Assigned task: In the material below, the lines containing the word "picker" are required; copy each of them.

Provided data:
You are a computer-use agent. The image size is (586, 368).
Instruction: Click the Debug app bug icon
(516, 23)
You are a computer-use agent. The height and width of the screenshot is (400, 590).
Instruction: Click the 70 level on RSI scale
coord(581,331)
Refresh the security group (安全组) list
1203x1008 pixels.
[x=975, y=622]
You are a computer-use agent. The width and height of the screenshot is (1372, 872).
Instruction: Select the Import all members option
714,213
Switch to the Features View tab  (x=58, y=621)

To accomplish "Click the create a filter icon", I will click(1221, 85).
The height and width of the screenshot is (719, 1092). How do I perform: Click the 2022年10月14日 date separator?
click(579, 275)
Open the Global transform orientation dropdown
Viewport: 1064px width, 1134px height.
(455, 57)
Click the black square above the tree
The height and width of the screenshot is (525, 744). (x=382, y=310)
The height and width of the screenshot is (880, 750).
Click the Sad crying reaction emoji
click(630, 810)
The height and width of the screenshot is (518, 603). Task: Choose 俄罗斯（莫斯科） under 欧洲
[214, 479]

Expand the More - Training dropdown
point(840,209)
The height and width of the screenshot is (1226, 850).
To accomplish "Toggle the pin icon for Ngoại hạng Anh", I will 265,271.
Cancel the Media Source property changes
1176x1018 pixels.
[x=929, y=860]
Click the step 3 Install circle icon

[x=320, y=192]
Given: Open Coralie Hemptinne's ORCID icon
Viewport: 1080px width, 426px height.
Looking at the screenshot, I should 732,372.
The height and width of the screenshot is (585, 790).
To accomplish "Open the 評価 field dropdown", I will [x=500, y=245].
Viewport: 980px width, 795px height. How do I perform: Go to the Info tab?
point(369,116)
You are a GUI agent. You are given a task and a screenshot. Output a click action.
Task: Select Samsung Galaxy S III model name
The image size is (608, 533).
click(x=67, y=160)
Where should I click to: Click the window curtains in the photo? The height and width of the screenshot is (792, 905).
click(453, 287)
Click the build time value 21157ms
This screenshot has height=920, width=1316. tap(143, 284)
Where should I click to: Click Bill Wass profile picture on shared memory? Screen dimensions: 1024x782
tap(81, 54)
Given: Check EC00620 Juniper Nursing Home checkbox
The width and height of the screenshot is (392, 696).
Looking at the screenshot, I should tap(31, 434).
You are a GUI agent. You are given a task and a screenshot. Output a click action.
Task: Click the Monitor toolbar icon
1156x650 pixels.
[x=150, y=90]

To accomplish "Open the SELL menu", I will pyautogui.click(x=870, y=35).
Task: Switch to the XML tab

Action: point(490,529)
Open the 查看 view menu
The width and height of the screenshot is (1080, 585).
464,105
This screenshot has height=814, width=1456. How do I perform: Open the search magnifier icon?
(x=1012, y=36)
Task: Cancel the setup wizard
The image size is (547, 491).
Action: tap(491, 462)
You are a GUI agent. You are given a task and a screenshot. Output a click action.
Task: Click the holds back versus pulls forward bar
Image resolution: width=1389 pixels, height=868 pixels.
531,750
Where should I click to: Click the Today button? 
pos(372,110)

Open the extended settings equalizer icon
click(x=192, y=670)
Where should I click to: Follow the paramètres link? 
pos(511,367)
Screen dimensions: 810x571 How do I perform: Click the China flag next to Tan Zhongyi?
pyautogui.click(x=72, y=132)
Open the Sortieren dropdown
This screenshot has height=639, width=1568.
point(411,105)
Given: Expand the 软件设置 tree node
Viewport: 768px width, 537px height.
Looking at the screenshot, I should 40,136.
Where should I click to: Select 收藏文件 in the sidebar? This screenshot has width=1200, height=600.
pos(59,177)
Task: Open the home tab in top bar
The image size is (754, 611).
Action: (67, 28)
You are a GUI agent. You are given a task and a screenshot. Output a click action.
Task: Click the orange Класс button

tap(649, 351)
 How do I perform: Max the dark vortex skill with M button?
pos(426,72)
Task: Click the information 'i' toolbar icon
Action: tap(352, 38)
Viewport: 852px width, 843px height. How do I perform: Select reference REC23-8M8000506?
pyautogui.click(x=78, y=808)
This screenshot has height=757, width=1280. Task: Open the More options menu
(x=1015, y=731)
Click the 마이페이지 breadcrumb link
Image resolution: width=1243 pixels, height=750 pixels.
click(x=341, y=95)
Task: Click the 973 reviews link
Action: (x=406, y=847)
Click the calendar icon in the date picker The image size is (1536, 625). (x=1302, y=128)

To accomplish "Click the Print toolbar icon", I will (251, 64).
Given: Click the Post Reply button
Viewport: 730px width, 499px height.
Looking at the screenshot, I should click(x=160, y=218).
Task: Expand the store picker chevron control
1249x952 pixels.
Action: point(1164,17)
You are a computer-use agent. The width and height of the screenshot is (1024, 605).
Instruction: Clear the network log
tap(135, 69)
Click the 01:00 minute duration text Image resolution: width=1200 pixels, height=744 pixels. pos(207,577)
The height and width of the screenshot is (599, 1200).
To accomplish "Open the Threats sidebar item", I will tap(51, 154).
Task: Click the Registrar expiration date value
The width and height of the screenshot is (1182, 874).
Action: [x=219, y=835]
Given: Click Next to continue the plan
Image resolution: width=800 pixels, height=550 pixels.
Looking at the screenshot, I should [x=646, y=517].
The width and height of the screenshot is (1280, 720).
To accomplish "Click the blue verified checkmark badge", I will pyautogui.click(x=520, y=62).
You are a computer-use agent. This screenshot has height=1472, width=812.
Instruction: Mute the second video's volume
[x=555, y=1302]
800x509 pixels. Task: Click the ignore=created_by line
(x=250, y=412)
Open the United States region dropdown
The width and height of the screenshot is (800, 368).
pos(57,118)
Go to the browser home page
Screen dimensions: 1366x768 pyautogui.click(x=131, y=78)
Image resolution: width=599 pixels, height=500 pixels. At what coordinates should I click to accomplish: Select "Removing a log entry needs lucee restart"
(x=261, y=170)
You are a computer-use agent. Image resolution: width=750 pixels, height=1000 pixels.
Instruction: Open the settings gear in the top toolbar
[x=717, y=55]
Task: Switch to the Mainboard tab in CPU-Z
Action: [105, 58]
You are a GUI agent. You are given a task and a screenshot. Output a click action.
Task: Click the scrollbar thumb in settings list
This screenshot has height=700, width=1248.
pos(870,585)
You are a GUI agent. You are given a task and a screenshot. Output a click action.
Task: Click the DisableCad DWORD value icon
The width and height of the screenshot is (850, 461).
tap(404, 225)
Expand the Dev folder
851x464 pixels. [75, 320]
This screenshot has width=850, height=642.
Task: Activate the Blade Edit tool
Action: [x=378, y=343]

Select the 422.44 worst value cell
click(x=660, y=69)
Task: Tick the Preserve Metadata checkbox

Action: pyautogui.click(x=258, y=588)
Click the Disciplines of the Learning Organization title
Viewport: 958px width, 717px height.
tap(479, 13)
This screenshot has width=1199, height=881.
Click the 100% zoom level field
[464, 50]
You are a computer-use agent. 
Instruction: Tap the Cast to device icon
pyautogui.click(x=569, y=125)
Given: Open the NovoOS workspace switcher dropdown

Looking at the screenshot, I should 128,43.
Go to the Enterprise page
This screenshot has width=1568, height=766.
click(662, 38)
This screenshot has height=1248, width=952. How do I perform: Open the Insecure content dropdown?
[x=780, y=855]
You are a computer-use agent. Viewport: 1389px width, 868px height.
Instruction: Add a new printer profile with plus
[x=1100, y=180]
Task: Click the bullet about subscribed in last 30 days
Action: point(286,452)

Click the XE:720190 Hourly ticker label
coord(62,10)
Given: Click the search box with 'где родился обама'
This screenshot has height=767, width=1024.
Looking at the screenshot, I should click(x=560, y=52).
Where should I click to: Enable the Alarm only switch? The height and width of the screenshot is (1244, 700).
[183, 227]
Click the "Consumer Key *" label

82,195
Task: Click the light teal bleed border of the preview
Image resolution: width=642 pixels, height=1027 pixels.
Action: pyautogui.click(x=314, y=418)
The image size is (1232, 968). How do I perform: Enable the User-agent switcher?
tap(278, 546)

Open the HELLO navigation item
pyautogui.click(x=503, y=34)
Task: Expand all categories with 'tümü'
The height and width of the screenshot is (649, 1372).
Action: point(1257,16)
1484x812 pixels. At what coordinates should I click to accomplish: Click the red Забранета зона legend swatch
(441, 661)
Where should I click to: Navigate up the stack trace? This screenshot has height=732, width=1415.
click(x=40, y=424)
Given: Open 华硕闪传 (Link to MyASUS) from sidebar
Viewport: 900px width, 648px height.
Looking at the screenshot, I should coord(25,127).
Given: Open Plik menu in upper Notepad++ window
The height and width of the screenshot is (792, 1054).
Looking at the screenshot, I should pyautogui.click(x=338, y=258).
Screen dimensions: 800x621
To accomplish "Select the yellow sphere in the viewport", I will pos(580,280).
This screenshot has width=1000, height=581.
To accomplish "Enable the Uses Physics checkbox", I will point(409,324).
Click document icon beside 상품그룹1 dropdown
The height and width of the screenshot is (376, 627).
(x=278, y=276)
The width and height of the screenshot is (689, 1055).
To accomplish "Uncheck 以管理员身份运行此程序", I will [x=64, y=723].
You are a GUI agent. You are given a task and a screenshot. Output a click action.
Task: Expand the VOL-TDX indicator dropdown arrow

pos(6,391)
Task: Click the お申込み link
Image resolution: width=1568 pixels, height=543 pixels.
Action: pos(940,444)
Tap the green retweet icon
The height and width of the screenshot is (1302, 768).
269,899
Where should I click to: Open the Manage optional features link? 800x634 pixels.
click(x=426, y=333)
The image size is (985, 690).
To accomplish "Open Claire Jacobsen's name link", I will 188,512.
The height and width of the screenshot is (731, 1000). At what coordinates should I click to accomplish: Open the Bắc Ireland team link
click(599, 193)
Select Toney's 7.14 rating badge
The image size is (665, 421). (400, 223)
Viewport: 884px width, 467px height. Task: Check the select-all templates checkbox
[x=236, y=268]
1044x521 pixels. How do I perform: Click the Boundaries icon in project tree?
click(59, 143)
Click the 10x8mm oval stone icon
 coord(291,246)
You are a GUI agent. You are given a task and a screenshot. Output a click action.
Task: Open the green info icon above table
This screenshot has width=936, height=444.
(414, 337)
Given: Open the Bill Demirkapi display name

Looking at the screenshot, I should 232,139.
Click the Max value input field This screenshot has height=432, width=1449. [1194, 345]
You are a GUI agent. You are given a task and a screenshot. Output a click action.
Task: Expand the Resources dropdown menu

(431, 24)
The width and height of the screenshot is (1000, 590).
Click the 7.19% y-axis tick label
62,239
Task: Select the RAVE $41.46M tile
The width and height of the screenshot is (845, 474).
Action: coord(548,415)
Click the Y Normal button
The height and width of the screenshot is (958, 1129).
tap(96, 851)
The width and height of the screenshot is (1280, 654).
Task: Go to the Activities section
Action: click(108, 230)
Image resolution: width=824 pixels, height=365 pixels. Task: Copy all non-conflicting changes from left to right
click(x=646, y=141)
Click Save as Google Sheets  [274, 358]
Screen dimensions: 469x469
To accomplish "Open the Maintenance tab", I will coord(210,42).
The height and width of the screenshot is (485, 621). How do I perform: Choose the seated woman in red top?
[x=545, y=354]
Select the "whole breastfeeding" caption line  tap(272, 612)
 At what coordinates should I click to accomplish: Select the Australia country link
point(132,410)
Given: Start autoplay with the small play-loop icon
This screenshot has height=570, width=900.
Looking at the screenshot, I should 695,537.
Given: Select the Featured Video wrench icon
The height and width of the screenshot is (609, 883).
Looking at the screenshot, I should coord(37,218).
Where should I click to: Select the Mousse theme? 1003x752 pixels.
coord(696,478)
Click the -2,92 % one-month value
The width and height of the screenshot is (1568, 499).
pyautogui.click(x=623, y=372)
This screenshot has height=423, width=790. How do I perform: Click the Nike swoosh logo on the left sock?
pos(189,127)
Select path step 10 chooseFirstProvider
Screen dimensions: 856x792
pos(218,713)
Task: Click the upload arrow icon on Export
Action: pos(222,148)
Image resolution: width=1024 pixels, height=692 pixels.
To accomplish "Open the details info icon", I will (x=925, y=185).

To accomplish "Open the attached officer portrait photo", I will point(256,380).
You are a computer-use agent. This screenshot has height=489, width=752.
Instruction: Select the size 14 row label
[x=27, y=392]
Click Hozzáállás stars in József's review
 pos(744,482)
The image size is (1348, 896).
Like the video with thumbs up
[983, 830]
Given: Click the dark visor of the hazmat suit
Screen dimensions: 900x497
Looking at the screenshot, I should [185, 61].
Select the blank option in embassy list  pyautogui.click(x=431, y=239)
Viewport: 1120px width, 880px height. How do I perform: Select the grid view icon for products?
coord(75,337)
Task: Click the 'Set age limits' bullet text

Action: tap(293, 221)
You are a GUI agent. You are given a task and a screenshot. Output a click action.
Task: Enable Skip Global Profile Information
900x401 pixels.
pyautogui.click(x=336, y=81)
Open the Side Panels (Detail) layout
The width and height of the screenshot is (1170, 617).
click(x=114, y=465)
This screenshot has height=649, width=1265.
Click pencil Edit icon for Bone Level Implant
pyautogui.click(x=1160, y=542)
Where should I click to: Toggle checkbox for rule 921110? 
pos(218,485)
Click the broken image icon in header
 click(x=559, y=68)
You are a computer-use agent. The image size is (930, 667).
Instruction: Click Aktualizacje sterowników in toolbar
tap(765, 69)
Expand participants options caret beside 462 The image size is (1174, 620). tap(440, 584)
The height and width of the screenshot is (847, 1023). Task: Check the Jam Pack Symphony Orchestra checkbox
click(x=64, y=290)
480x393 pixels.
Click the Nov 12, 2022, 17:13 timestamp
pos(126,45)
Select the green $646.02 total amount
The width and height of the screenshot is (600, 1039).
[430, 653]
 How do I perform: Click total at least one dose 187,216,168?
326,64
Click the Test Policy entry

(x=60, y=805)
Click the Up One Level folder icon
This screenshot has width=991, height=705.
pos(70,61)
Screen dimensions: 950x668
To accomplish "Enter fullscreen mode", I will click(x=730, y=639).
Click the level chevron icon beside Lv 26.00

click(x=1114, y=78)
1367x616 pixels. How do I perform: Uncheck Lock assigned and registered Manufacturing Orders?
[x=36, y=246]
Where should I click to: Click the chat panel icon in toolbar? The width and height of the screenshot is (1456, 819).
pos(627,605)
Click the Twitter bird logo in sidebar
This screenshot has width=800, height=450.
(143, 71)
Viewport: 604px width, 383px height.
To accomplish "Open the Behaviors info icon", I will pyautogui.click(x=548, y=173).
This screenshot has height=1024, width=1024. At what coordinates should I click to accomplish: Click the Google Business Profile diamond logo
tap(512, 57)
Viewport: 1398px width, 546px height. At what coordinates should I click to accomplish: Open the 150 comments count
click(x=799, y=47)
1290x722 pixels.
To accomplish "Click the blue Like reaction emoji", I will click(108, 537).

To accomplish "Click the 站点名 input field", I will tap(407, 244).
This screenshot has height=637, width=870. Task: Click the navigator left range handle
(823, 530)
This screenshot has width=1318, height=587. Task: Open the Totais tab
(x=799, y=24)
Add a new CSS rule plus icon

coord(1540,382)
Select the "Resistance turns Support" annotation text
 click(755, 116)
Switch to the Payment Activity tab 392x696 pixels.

Response box:
Click the calendar icon in the date picker The image size is (1536, 625). (x=1302, y=128)
Task: Expand the store picker chevron control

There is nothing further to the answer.